## TASK DATA

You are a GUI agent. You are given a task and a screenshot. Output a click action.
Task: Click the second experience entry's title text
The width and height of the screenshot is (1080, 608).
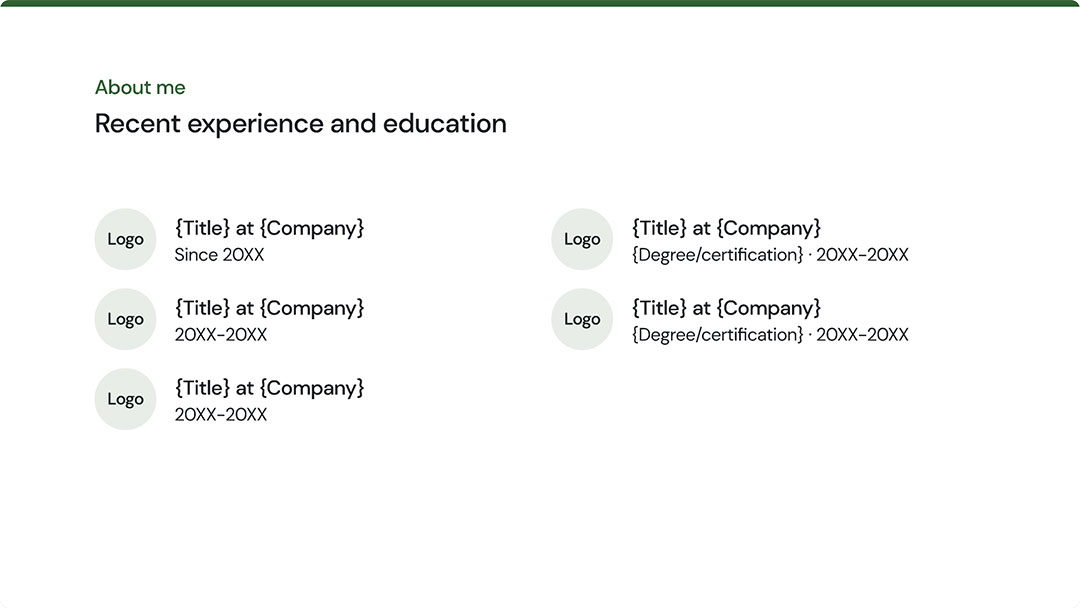pyautogui.click(x=269, y=308)
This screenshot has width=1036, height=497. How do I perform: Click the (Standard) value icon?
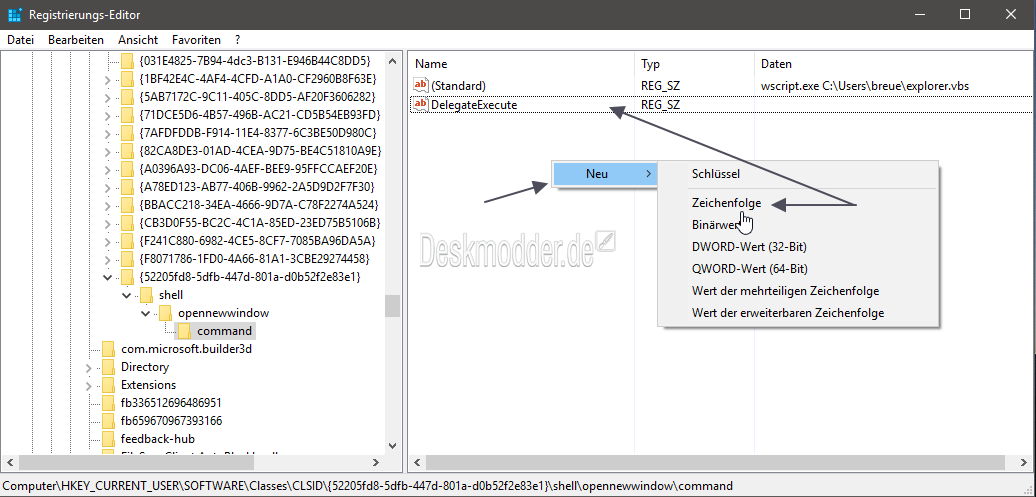tap(421, 85)
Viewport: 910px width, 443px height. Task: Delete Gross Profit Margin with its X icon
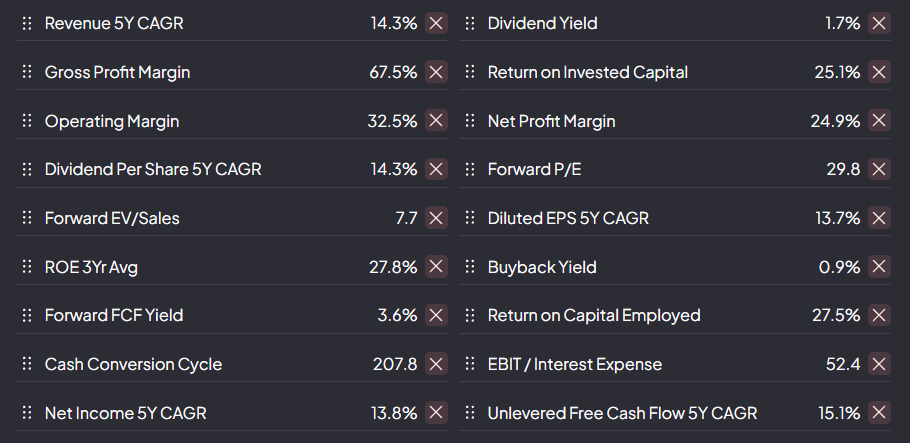click(436, 72)
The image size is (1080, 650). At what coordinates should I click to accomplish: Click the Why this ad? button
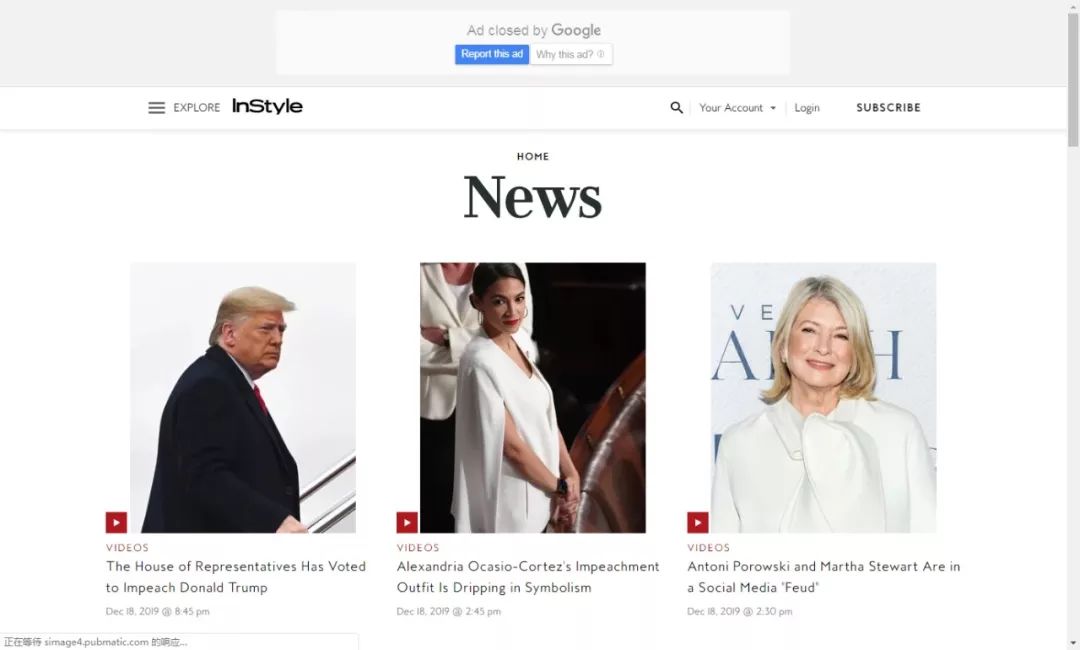click(571, 54)
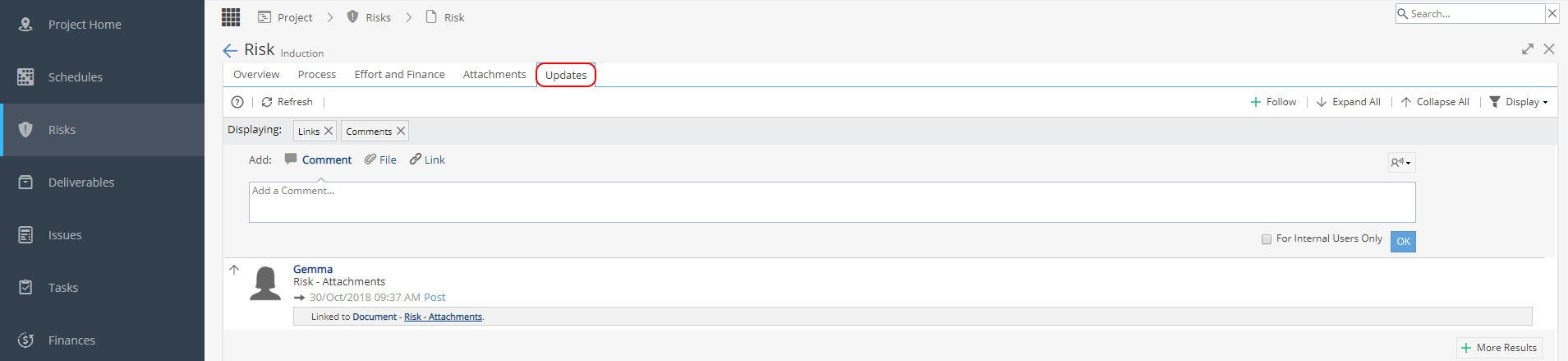
Task: Click the Add a Comment text box
Action: pos(832,202)
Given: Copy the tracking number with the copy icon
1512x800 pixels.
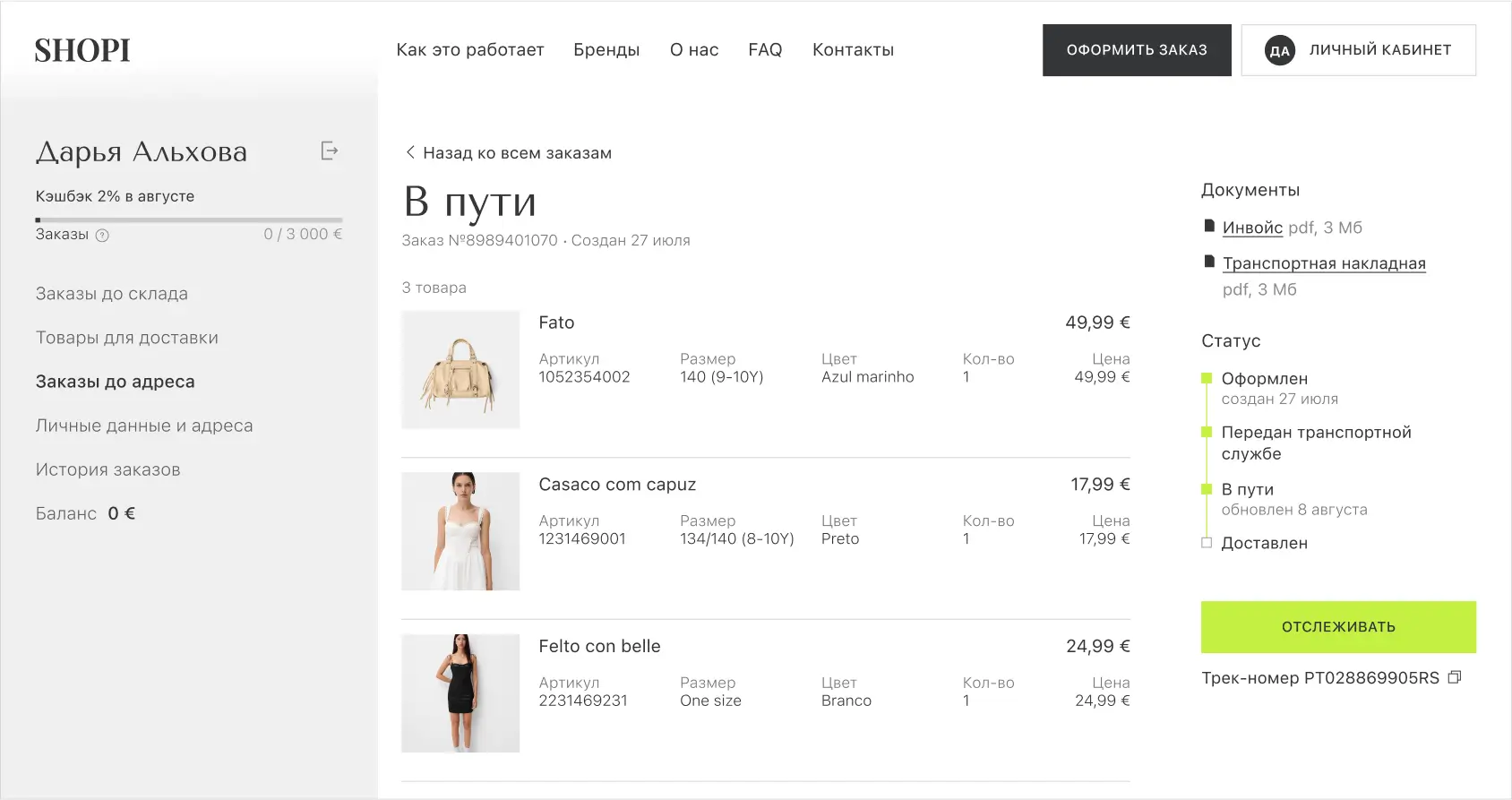Looking at the screenshot, I should (1455, 677).
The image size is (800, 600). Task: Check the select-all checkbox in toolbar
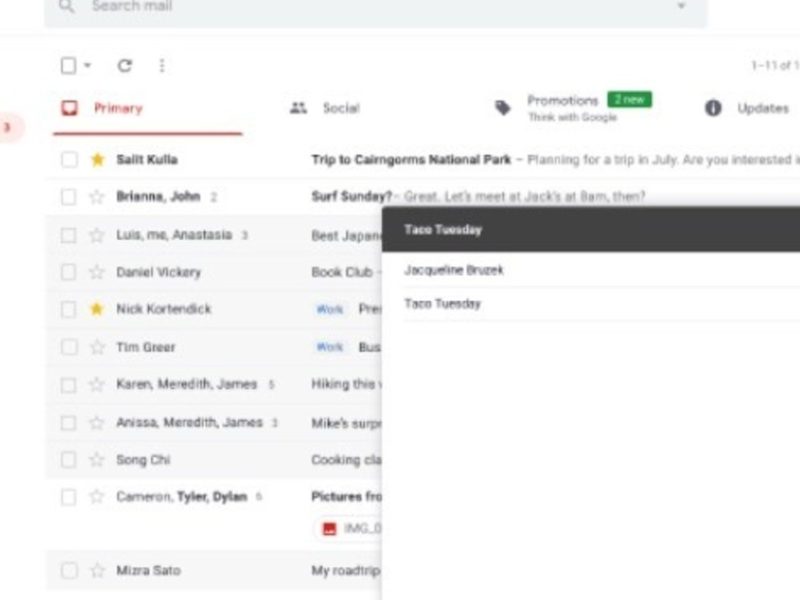(68, 66)
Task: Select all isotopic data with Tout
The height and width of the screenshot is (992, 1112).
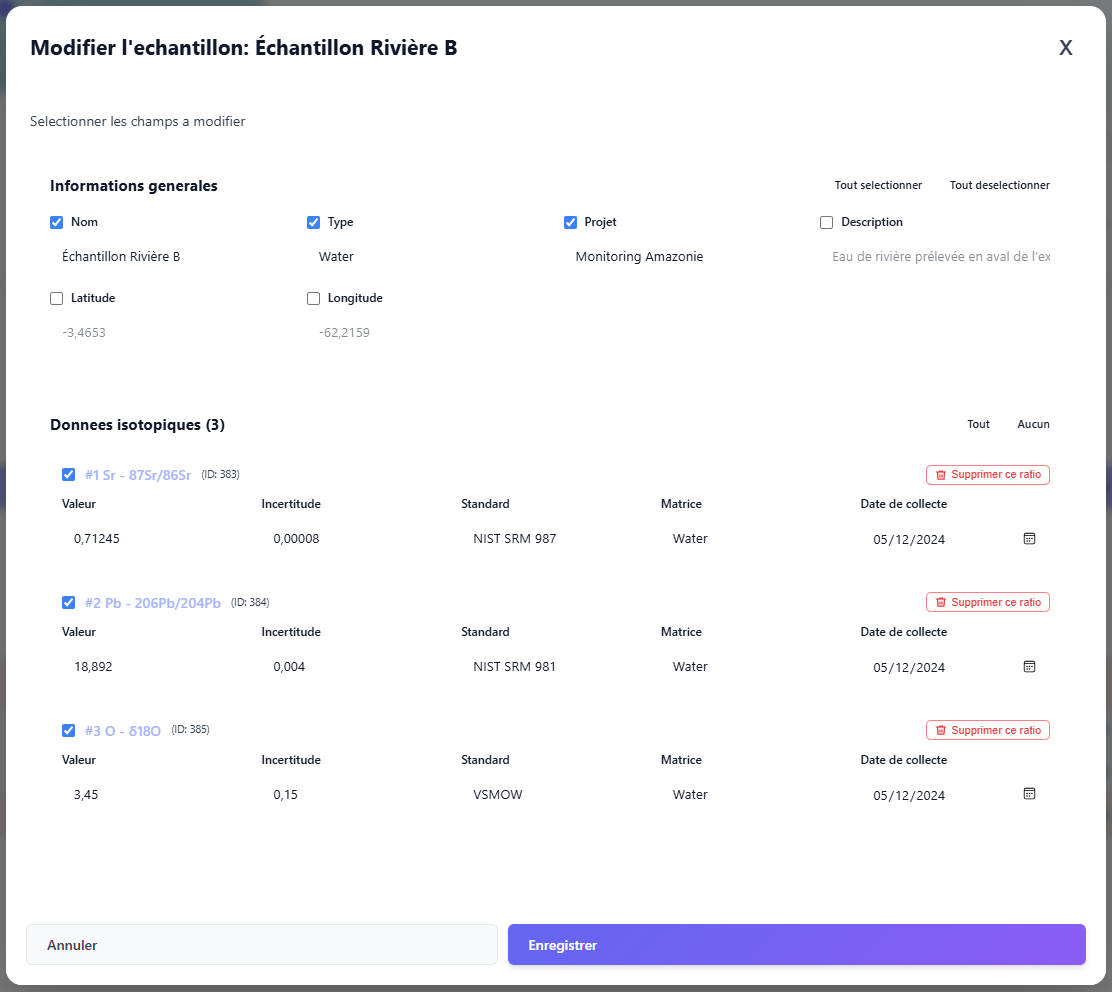Action: (x=978, y=424)
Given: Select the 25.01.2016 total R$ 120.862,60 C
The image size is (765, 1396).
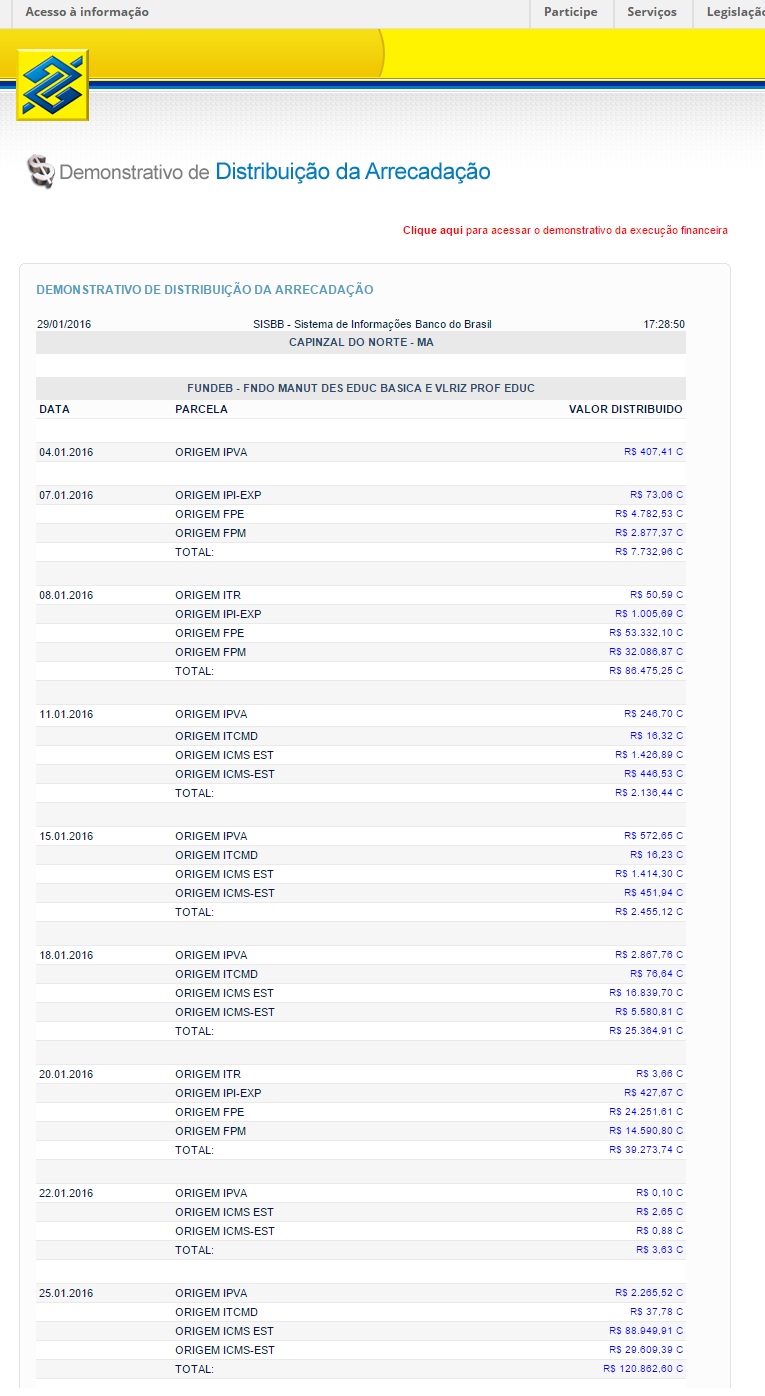Looking at the screenshot, I should pos(643,1369).
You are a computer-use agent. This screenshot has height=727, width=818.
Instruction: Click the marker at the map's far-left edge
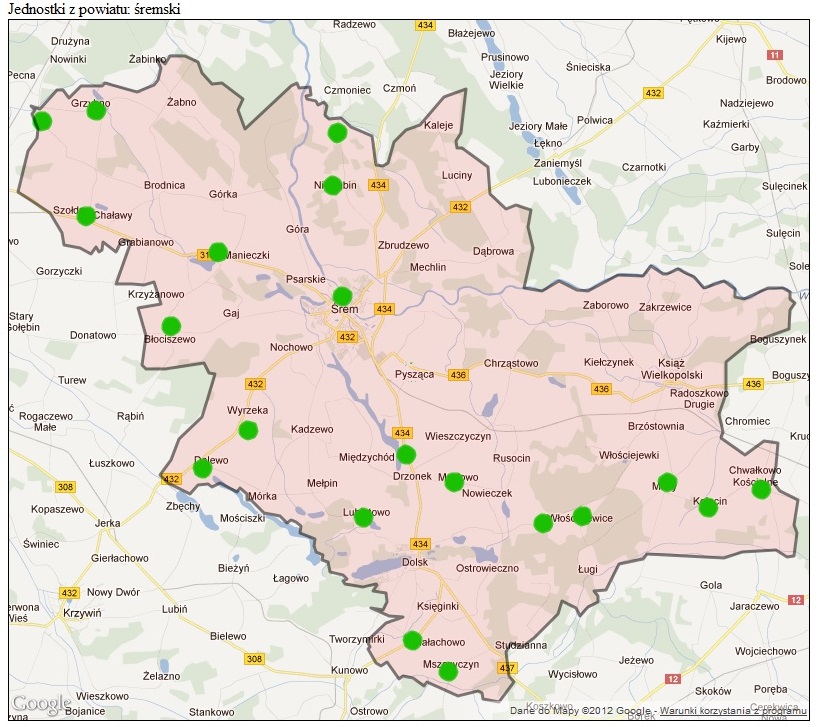click(41, 122)
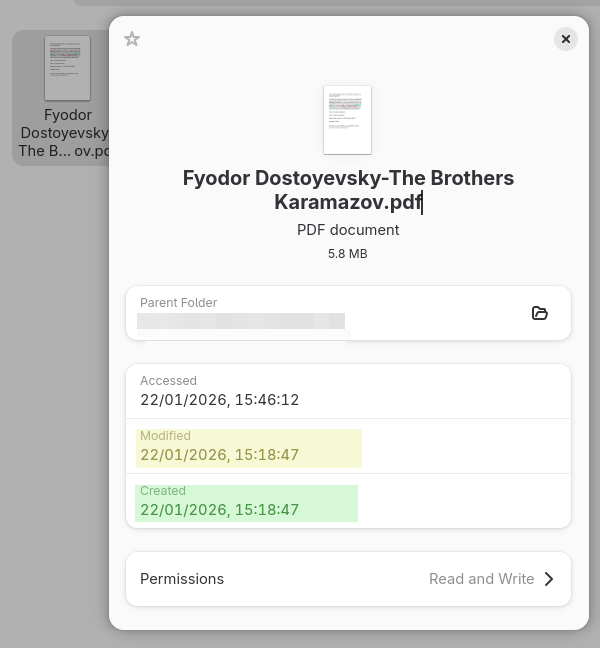600x648 pixels.
Task: Select the Created date value
Action: click(220, 510)
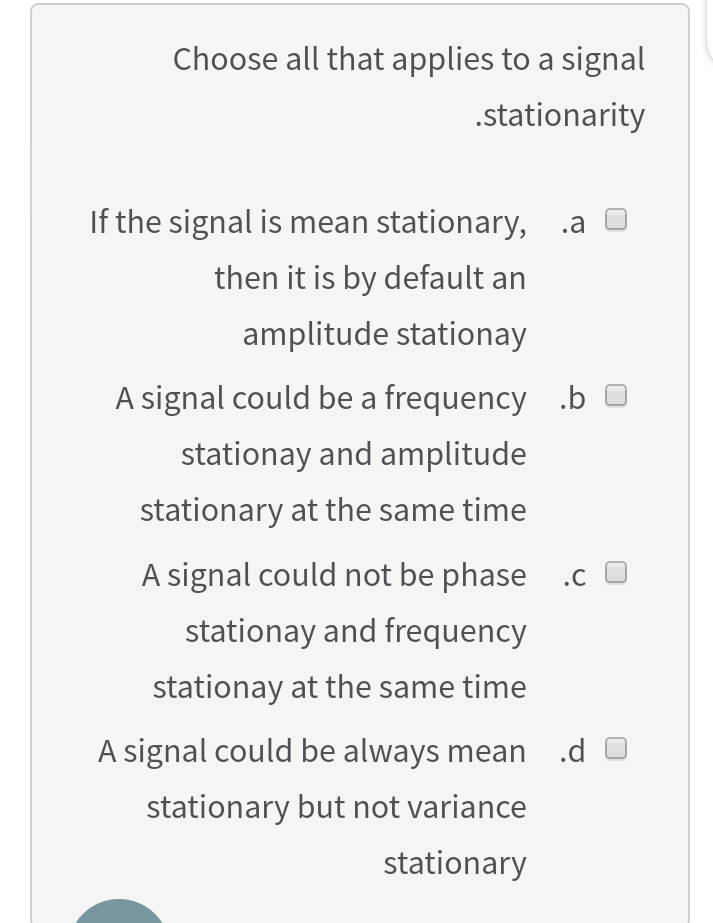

## TASK ITEM
Each record above should be copied character for character, with pictures dropped.

## ANSWER SPACE
You are a GUI agent. You are given a task and a screenshot. Output a click action.
Task: Click the second experience entry's title text
The width and height of the screenshot is (1080, 608).
pyautogui.click(x=269, y=308)
This screenshot has width=1036, height=497. How do I perform: Click the (Standard) value icon?
tap(421, 85)
Viewport: 910px width, 443px height. Task: Delete Gross Profit Margin with its X icon
click(436, 72)
The image size is (1080, 650). At what coordinates should I click to accomplish: Click the Why this ad? button
click(571, 54)
Task: Click the Add a Comment text box
Action: pos(832,202)
Given: Copy the tracking number with the copy icon
1512x800 pixels.
Looking at the screenshot, I should (1455, 677).
The image size is (800, 600). Task: Check the select-all checkbox in toolbar
(68, 66)
Task: Select all isotopic data with Tout
The height and width of the screenshot is (992, 1112).
Action: (x=978, y=424)
Given: Select the 25.01.2016 total R$ 120.862,60 C
The image size is (765, 1396).
Looking at the screenshot, I should pos(643,1369).
You are a computer-use agent. This screenshot has height=727, width=818.
Instruction: Click the marker at the map's far-left edge
click(41, 122)
600x648 pixels.
Task: Select the Created date value
Action: click(220, 510)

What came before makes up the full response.